=== MATERIAL PROVIDED ===

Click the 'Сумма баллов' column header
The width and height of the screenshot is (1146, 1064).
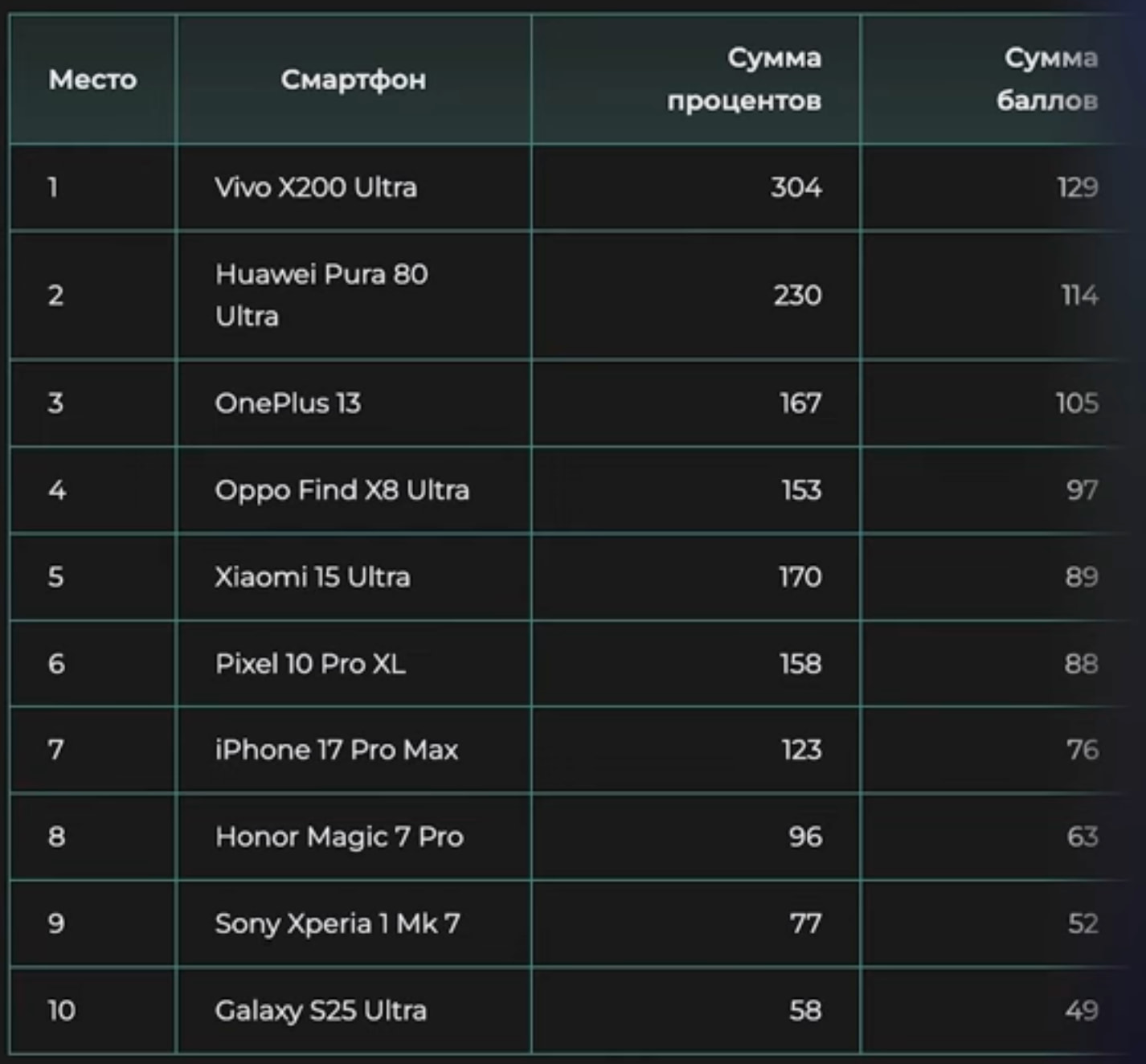1047,80
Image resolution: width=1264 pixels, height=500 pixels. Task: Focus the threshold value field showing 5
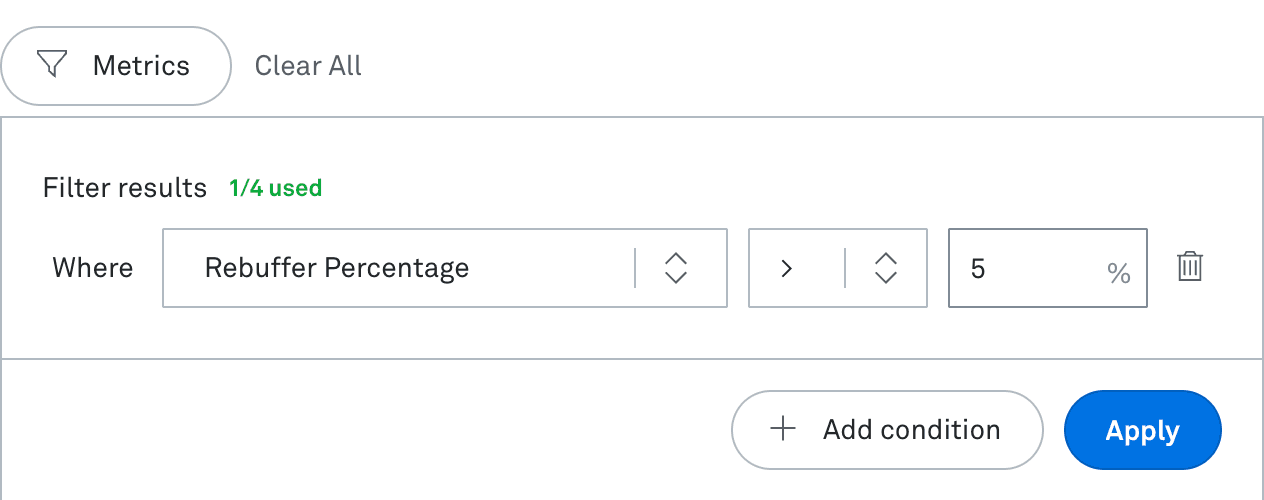pyautogui.click(x=1030, y=268)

===

What you give back should be exactly the lines from the line holding "The width and" through the final line of the material, both ends included, and please leave out the pictures.

The width and height of the screenshot is (1146, 1064).
1047,80
Image resolution: width=1264 pixels, height=500 pixels. Task: Focus the threshold value field showing 5
pyautogui.click(x=1030, y=268)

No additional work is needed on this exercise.